"Das Land der Dinge", Julia Encke, Frankfurter Allgemeine Sonntagszeitung, 18. Februar 2007.
"Und da ist klar, dass "Fliehen" und "Sich lieben" miteinander in Verbindung stehen; dass der neue Roman die Zeit vor der Trennung erzählt: zusammen zu verreisen, ein Zimmer zu teilen in einem eleganten Hotel in Tokio, das war in "Faire l'amour" die beste Möglichkeit gewesen, um Schluss zu machen. Die Nähe zerriss beide.

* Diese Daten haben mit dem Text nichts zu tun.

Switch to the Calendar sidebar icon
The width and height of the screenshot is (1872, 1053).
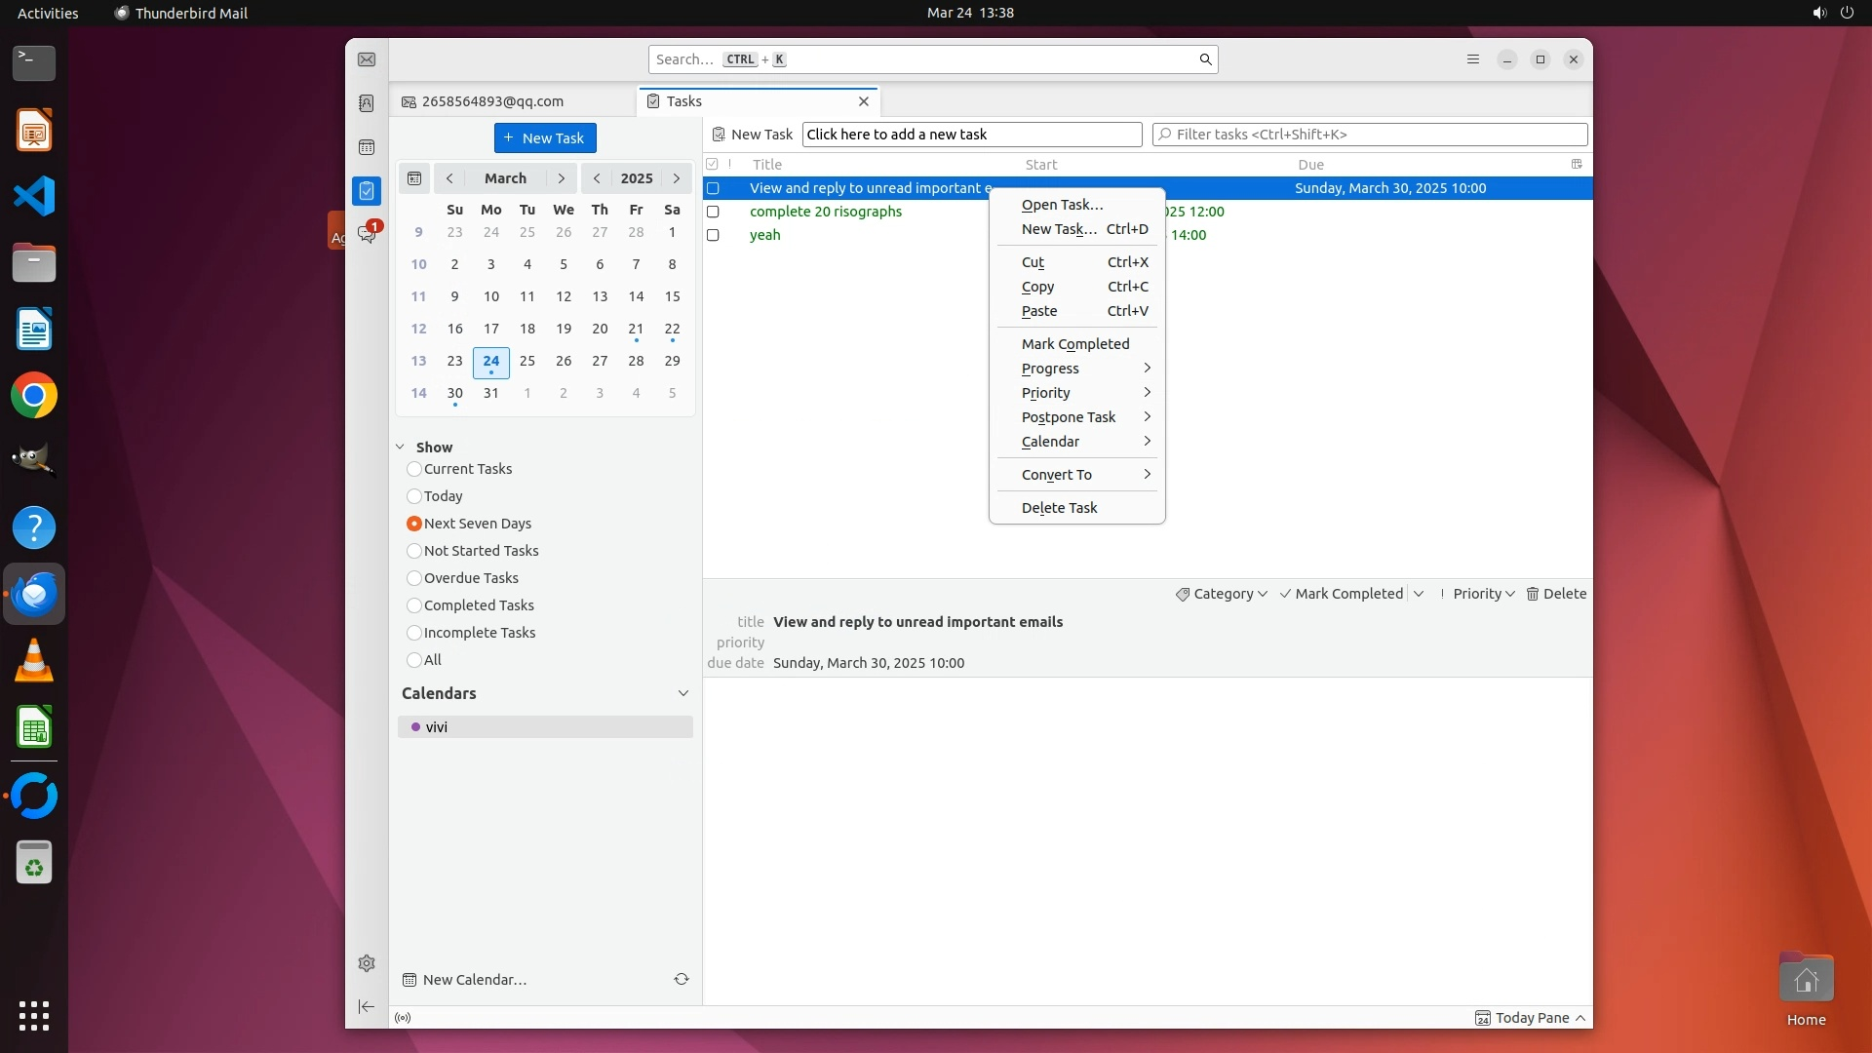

Die Abwesenheit des anderen hingegen ist in "Fliehen" das Einzige, was sie, davor, einander noch nahebringen konnte. [...] Natürlich würde man den belgischen Autor, der lange in Paris, in Algerien und auch in Berlin gelegbt hat, unterschätzen, wollte man seine Romane als bloße Liebesgeschichten lesen. Denn was hier erzählt wird, verschwindet hinter dem Wie."
Kurzbeschreibung
Ich hatte schon immer die irgendwie unbewußte Ahnung, dass meine Angst vor dem Telefon mit dem Tod zusammenhing, vielleicht mit Sex und Tod, aber niemals vor dieser Nacht sollte ich eine derart unerbittliche Bestätigung dafür bekommen, dass es tatsächlich eine geheime Alchemie gibt, die das Telefon mit dem Tod verbindet.